Exercise material –
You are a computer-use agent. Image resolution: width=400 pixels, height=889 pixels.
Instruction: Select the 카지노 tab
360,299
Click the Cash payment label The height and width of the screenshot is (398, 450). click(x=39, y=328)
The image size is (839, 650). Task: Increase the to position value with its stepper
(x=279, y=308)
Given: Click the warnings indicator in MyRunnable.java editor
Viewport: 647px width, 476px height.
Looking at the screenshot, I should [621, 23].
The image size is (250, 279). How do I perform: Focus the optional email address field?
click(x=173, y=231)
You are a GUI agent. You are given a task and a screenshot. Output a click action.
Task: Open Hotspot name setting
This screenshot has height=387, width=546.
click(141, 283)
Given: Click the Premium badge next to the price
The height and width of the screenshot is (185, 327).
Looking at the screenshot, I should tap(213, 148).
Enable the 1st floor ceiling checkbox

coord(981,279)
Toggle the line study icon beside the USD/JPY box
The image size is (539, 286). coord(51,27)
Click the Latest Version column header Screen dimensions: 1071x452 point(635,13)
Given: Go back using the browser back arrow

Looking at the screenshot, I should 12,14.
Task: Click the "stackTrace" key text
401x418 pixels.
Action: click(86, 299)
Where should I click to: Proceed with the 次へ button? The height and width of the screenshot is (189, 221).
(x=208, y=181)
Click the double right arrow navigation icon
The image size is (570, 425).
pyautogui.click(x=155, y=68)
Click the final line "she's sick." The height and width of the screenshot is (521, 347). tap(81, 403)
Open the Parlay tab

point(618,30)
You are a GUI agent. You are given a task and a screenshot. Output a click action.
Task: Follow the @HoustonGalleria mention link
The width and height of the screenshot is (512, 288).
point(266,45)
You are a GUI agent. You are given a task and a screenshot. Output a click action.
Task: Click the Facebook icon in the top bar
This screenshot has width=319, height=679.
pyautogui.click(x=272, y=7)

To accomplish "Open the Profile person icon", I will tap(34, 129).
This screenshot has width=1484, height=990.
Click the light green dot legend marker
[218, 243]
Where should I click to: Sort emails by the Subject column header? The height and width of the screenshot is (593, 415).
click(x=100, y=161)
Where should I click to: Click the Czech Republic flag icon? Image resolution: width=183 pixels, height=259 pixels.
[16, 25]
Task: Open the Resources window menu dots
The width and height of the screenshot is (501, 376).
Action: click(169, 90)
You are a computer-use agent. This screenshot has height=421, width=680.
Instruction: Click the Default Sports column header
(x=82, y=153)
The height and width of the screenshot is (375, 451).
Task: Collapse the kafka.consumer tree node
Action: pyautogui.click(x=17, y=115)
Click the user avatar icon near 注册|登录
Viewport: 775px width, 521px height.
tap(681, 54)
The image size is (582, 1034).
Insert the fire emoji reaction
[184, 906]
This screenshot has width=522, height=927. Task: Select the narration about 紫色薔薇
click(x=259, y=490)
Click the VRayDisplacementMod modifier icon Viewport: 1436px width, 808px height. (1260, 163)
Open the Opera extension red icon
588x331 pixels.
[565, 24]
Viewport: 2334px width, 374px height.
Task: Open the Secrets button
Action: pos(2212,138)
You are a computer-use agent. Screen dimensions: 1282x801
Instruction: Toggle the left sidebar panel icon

Aim of the task – Copy out precisely the lines from the line with "401x418 pixels." to the line with "Task: Follow the" in the material above, including those two lines and omitting all the rest.

Output of the task –
401x418 pixels.
Action: click(86, 299)
Where should I click to: Proceed with the 次へ button? The height and width of the screenshot is (189, 221).
(x=208, y=181)
Click the double right arrow navigation icon
The image size is (570, 425).
pyautogui.click(x=155, y=68)
Click the final line "she's sick." The height and width of the screenshot is (521, 347). tap(81, 403)
Open the Parlay tab

point(618,30)
You are a GUI agent. You are given a task and a screenshot. Output a click action.
Task: Follow the @HoustonGalleria mention link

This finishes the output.